Alfonsas Dargis

(1909 - 1996)


Alfonsas Dargis was born in Reivyčiai, but has made his home in the United States since 1951. From 1929 to 1936 he studied art in Lithuania, and from 1936 to 1940 he studied under a Lithuanian state scholarship at the Art Academy in Vienna. Before coming to the United States he worked as stage designer at a number of European theatres.
Since his arrival in the United States, he has won a number of significant awards such as the Lilian Fair-child Memorial Annual Award of the University of Rochester and the Juror's Show Award at the Memorial Art Gallery in Rochester, both in 1961.
He has participated in group exhibitions in Lithuania, Latvia, Estonia, Germany, Austria, Italy, Canada, Iran, Turkey, Pakistan, and the U.S.A. He has had one-man shows in New York City, Rochester, Cleveland, Chicago, Philadelphia, Toronto and Huntington, W. Va., as well as in Germany, at the Boisseree Gallery in Köln (Cologne) and at the Lore Dauer Art Salon in Mannheim.
His works are owned by the Memorial Art Gallery in Rochester, New York, the Museum of Fine Art in Dallas, Texas, the Museum of Modern Art in New York City, the Philadelphia Museum of Art, the Huntington Galleries in Huntington, W. Va., the University of Delaware, the University of Nebraska, the Boston Museum of Fine Arts, and the Museum of Fine Arts in St. Louis, Mo. He also has works in the Vincent Price collection and in the Washington National Library. His works are privately owned in Lithuania, Austria, Germany, France, England, India, Mexico, Sweden, Canada, and the United States.

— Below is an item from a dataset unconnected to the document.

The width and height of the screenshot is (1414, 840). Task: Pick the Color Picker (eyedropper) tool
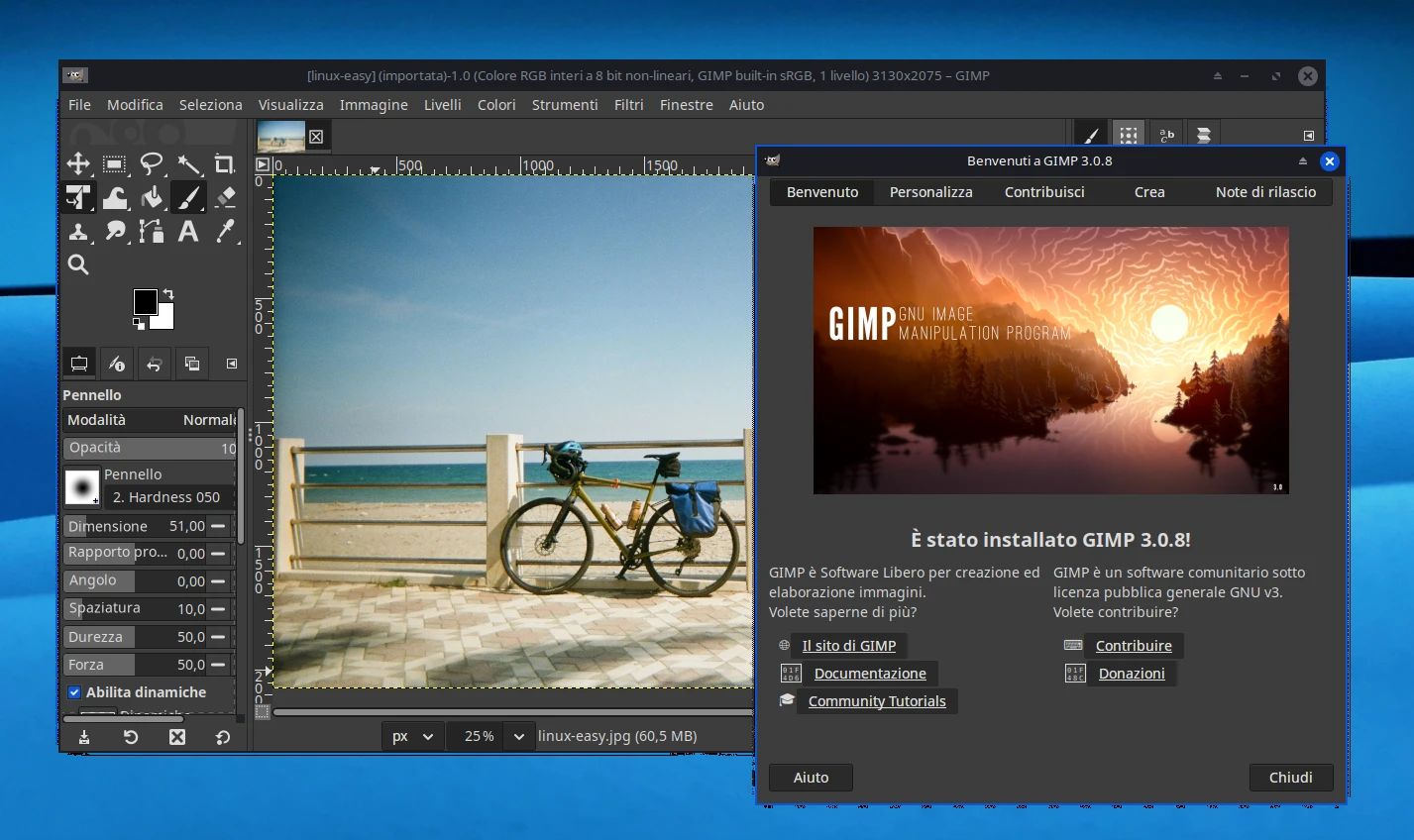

After the war, when he moved from Communist occupied East Germany to Göttingen, his talent was soon noticed. Even though he lived in Germany for many years he still got his inspiration from the fathomless reservoir of Lithuanian Folk Art."
Alfonsas Dargis' own words may bring deeper insight into his works: "Before I begin to work I must eliminate and forget what my eyes see around me. In the painting I express what I see with my inner eye and what I feel. When this vision and power of perception grows weak I don't work any more. Repetition of previous forms warns of creative weariness."
Alternately spirited and meditative, realistic and elusive, Alfonsas Dargis’s distinctive work combines the directness of Lithuanian folk art and the abstraction of mid-century Modernism.